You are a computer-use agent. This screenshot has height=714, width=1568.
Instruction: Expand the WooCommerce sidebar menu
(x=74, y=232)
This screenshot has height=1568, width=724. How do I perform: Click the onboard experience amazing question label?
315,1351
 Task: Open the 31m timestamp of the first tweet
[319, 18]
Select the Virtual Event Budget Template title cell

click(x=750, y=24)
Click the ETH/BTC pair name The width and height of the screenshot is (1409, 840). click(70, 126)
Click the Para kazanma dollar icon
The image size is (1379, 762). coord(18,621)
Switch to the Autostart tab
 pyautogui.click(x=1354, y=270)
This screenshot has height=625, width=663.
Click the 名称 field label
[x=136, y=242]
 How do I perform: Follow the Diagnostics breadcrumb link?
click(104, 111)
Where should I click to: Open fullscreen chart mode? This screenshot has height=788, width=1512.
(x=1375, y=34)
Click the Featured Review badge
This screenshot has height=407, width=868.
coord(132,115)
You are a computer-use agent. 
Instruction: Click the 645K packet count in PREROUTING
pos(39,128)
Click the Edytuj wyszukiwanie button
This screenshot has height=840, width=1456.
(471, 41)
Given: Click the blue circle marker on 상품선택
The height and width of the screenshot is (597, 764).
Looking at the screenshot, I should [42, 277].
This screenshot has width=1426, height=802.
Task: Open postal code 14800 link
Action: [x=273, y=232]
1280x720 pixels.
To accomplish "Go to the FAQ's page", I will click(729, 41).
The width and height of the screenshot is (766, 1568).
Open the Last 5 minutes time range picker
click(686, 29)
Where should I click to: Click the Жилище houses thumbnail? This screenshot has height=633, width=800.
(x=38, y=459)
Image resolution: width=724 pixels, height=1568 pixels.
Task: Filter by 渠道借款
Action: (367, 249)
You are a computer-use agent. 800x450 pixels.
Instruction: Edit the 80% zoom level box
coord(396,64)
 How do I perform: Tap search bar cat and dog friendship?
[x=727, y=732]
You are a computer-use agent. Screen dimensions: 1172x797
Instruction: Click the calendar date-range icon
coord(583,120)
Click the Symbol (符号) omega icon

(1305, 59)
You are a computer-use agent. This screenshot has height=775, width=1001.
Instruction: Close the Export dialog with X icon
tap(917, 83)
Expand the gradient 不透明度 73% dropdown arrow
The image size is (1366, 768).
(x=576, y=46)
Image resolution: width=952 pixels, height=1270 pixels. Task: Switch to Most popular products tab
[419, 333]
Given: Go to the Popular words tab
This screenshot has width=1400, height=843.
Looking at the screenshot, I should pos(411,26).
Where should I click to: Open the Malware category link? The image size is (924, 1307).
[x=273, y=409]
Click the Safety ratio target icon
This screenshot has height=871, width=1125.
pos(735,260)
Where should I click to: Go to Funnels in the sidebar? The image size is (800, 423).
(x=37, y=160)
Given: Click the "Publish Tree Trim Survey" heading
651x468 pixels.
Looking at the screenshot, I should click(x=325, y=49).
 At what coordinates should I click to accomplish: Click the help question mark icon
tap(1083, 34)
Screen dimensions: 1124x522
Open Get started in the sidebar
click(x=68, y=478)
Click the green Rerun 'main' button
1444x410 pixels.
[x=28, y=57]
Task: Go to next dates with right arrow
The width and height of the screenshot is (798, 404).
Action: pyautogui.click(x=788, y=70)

● ● ● ●

§ **WHAT NEEDS TO BE DONE**
List every line in the entries above that contains the word "Expand", and copy each one in full.

§ **RESULT OF THE EXERCISE**
Instruction: Expand the WooCommerce sidebar menu
Expand the gradient 不透明度 73% dropdown arrow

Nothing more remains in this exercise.